Work to be completed =>
Copy the listing lines from the one with "Click the Expedia globe logo" to the one with "Click the blue Interoperability double arrow", both included, character for character.

Information given =>

········

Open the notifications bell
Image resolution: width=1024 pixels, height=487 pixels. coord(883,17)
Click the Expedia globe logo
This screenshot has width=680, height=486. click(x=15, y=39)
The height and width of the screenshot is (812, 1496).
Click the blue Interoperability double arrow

········

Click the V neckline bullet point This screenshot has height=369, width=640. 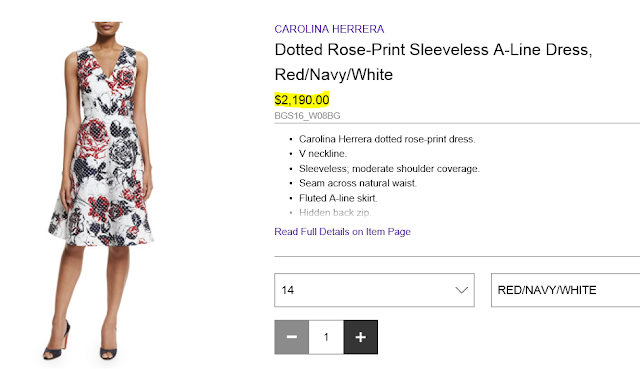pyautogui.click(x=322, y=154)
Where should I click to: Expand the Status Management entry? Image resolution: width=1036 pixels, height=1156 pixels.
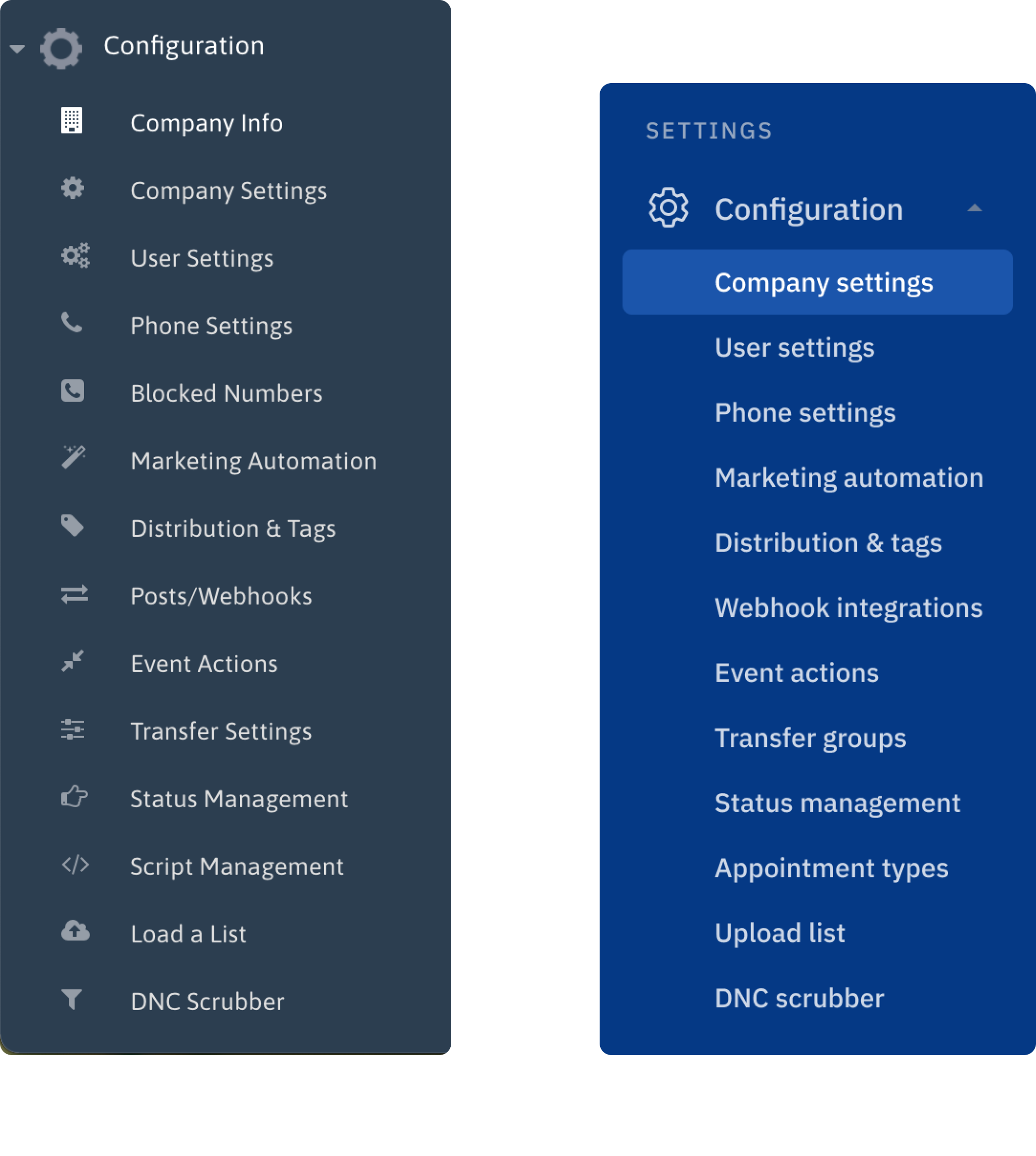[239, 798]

········

Exercise answer =>
Click the Expedia globe logo
This screenshot has width=680, height=486. click(x=15, y=39)
The height and width of the screenshot is (812, 1496).
Click the blue Interoperability double arrow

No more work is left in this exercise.